Bruington brought them to silence. He told them that, because of the rain, each band would get to perform only once, rather than the usual twice. He told them to keep air moving through their horns. He reminded them they were the local band at this competition. He asked them to gather closer.
“What can I say?” he told them. “It’s been an honor and a privilege. Seniors, remember this moment right now. Remember who you are. Remember what you can do.
“I want you to go out there and give the best show you’ve ever done. Ever. There’s nothing left after today. We’re gonna go out there and we’re gonna give them a show. This is your time.”
There were small, determined nods among the 80 solemn faces.
“Let’s do this, guys.”
In formation, they marched silently to the side of the Stocker Stadium football field. Englewood was performing its James Bond-themed show.
Becker turned her back and plugged her ears. Julianna Page, 15, glanced at Englewood then at the ground then back at Englewood. Taylor Vernon, 17, shifted from foot to foot.
The color guard, with their coach, Linda Dysart, huddled together for a prayer. The ensemble players were already on the track with some band parents, ready to push their instruments into place.
And then it was time. The clouds had drifted away, leaving milky sunlight and bitter wind as the Delta High School Panther Pride Marching Band marched in rows onto the field, stopping at their individual marks, putting their instruments on the FieldTurf and looking expectantly at O’Brien and Walker.
A lone voice in the 1,000-plus crowd called, “Go, Delta!” eliciting cheers.
O’Brien’s and Walker’s arms went up. One and two and one, two, three, four. A pistol crack from the snare drums and they were going, arms outstretched left then right in time to the music, picking up their instruments and snapping them into place.
They played a remarkable show — melodic, visually interesting, the best they’ve ever played it. With a final, two-count bow at the end — they’d added that just two days before — they snapped to rigid attention and marched off the field.
Once in the parking lot, they melted into puddles of gibbering relief. It was out of their hands now.
“Was that a good show, Bigley?” Albee asked.
“Yes,” Bigley answered cautiously. “I don’t want to jinx it, but that was a good show.”
As the last 2A band to play, they returned to the side of the field almost immediately to hear the results. They clustered at the chain-link fence, between the Bayfield and Estes Park bands, vibrating with nerves.

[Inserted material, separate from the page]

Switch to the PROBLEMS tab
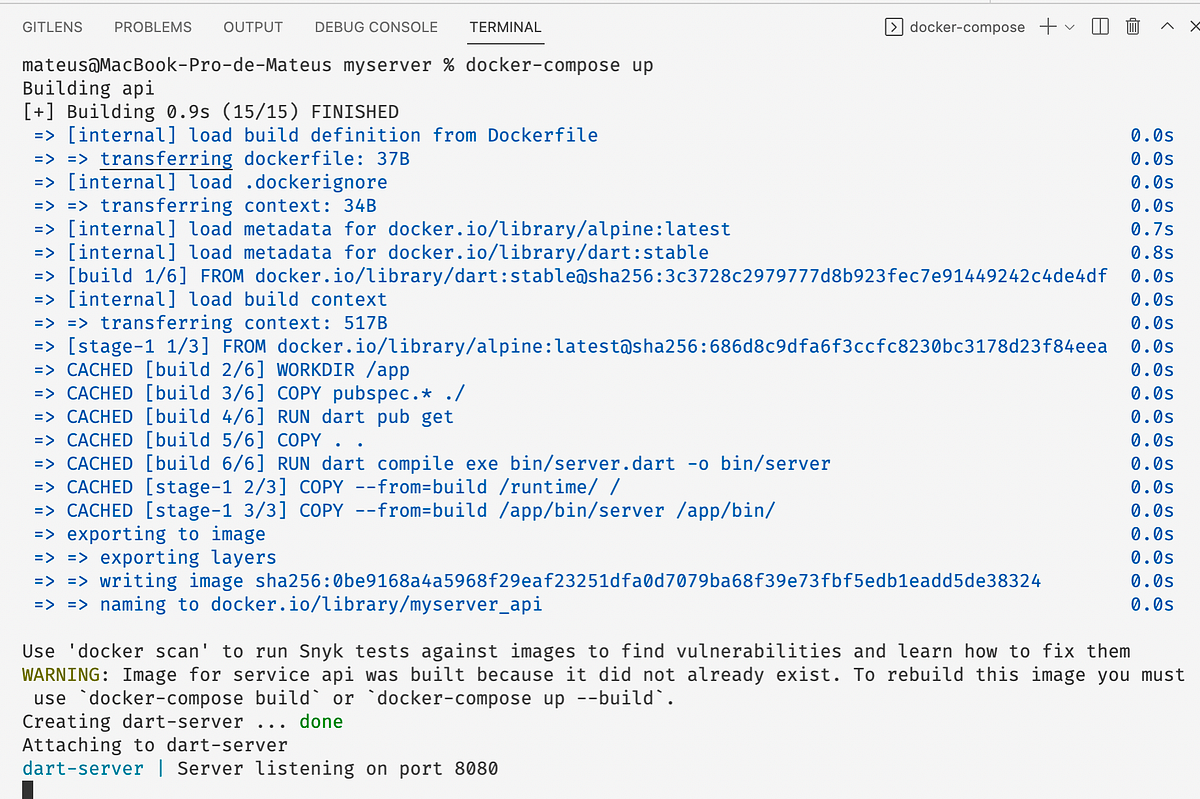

“Hey, our Sun Dance worked!” John Halberg joked as the sun emerged from behind a puff of clouds.
The announcer began giving results with the ninth-place band down the line to fourth place, Estes Park.

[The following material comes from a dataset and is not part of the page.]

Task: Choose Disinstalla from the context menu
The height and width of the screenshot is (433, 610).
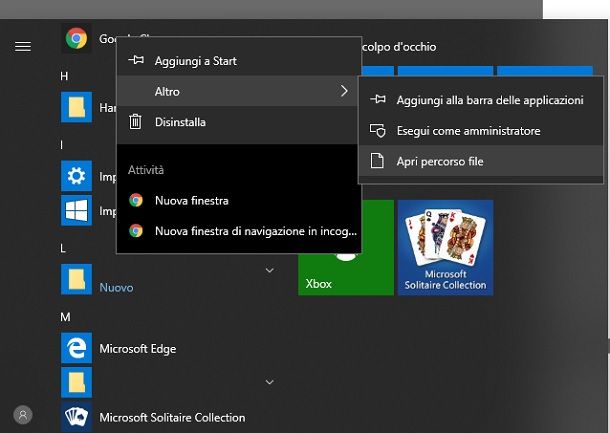Action: pos(180,122)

“And now, we would like to announce our caption award winners!”
They sagged with frustration, then perked up and cheered at hearing, “High visual award goes to Delta High School.” Englewood won for high music and high general effect.
And then …
Hands fluttered and hearts raced.
“In third place …”
The flute players hugged each other.
“... receiving bronze medals ...”
The mellophone players stared at the field.
“... with a score of 61.90 ...”
They forgot to breathe.
“... Delta High School.”
A split-second of silence, then weak cheers. They slumped and wilted. D’Evelyn High School was announced as second place and Englewood named the 2010 2A state champions. There were tears and sighs.
But then: “Hey, it’s better than nothing.”
They shuffled back to the parking lot, to the bleachers for an unsmiling group portrait. It hurt.
“I think if we had gotten another shot…”
“Yeah, if we could have done it one more time…”
“I think we could have done a lot better…”
The impulse was to second-guess what they’d done, what they’d accomplished. There would be no immediate fix for what they were feeling, no magic words.
Bruington knew this, but reminded them anyway: “I’ll say it again: I could not be more proud of you. What you accomplished is just phenomenal. You worked hard all season and you have every reason to hold your heads up high. I’m so proud of you.”
Then all hands in for a one, two, three cheer of, “Pride!” and “We are many, we are one!”
They are many, they are one. They are the Delta High School Panther Pride Marching Band.